Note
Access to this page requires authorization. You can try signing in or changing directories.
Access to this page requires authorization. You can try changing directories.
Applies to:
SQL Server 2025 (17.x) Preview
Azure SQL Database
Azure SQL Managed Instance
SQL database in Microsoft Fabric Preview
This article introduces regular expressions for SQL Server.
Note
As a preview feature, the technology presented in this article is subject to Supplemental Terms of Use for Microsoft Azure Previews.
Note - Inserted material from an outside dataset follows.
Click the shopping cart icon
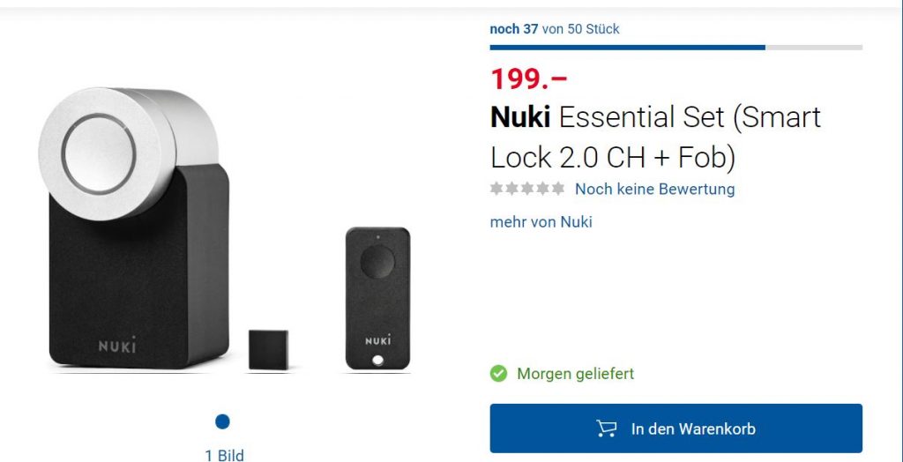This screenshot has width=903, height=462. point(607,428)
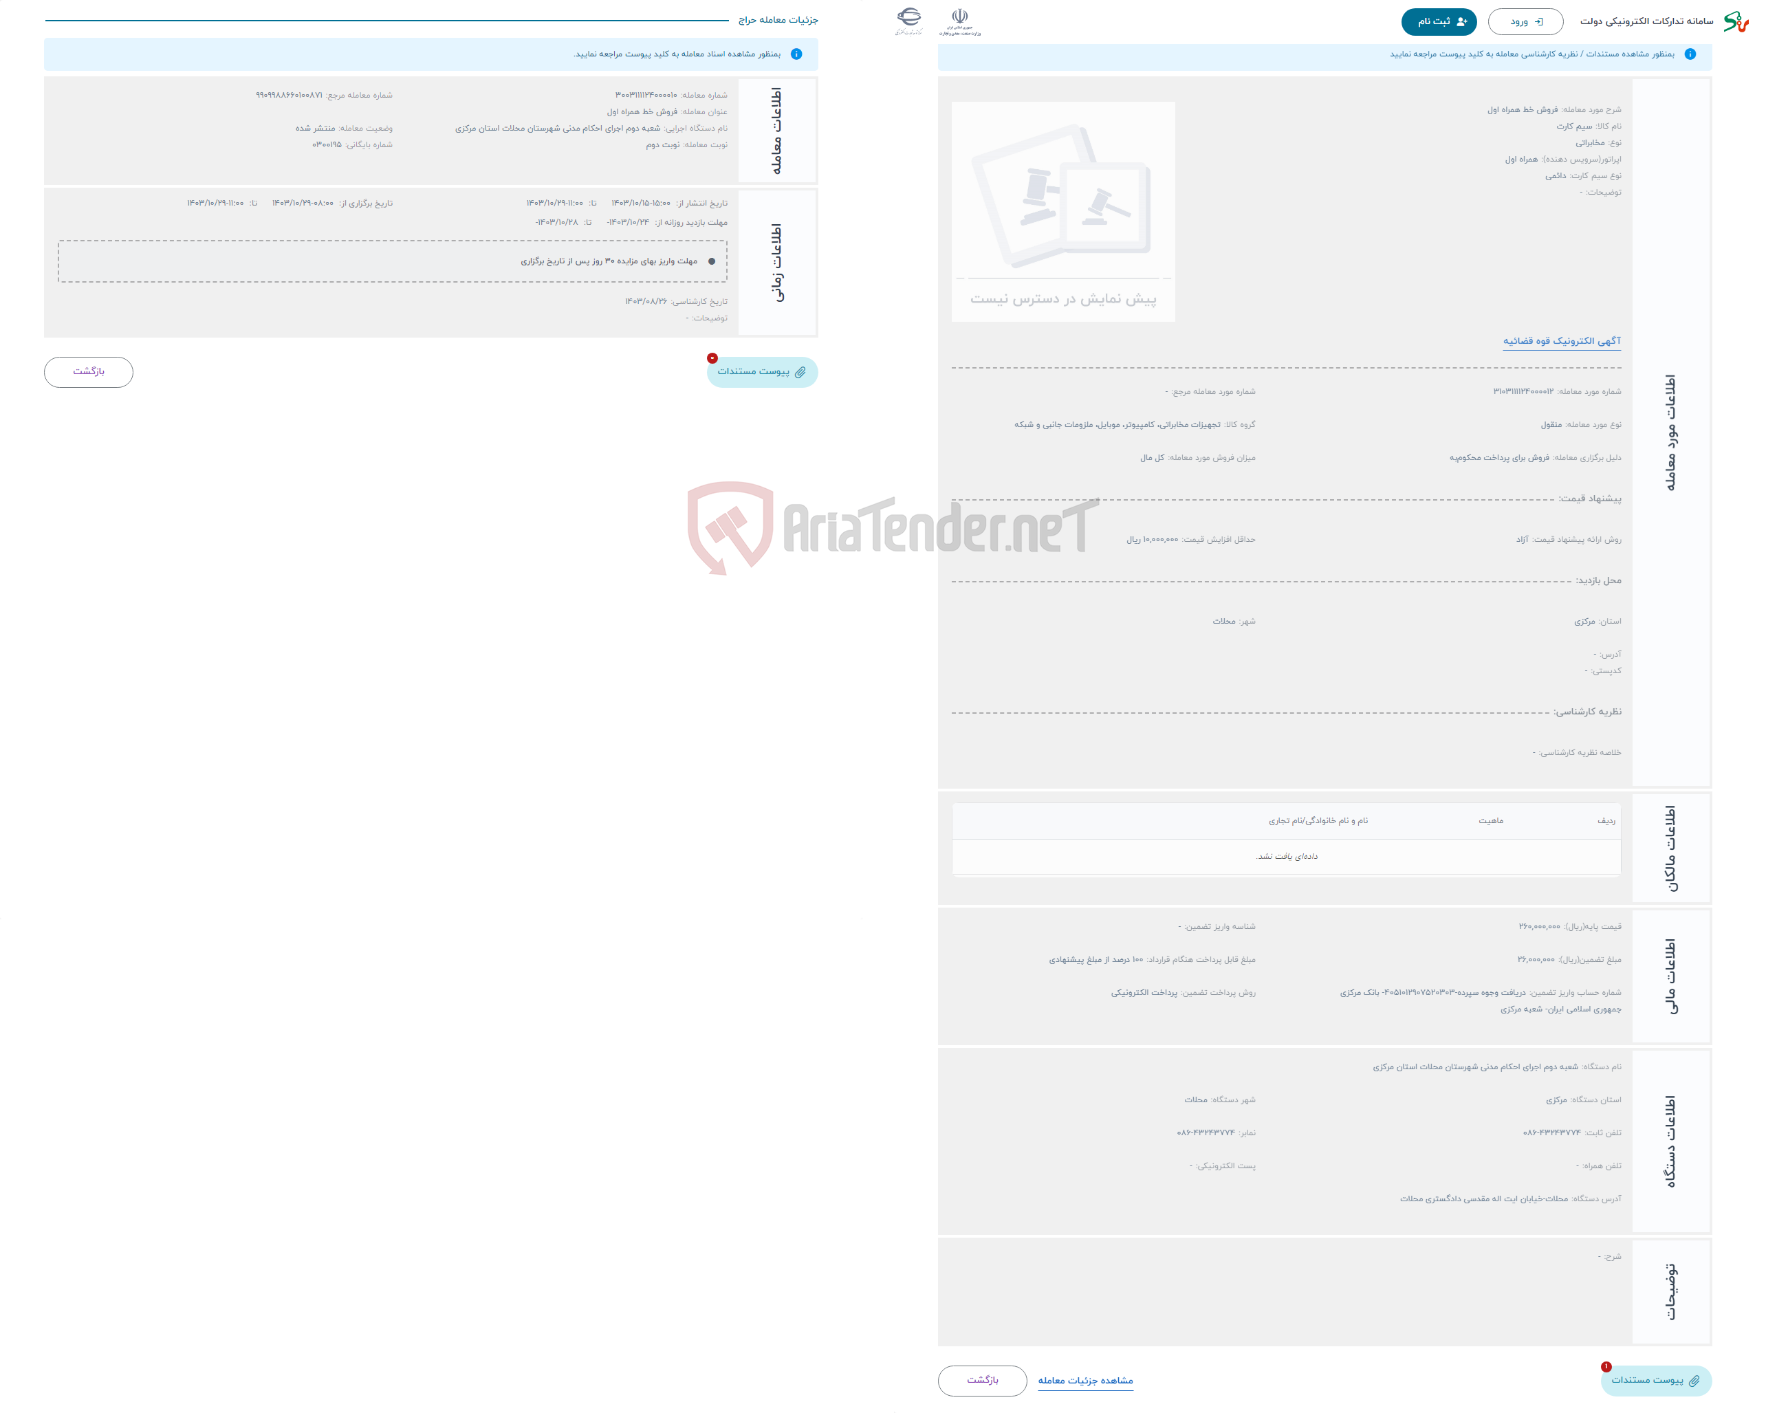
Task: Click the پیوست مستندات button on left panel
Action: coord(760,371)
A regular expression, or regex, is a sequence of characters that defines a search pattern for text. Regex is commonly used for a variety of tasks including pattern matching, data validation, data transformation, and querying. It offers a flexible and an efficient way to search, manipulate, and handle complex data operations.
Note
Regular expressions are available in Azure SQL Managed Instance configured with the Always-up-to-date update policy.
This implementation of regular expression is based on the RE2 regular expression library. For more information, visit RE2 Regular Expression Syntax.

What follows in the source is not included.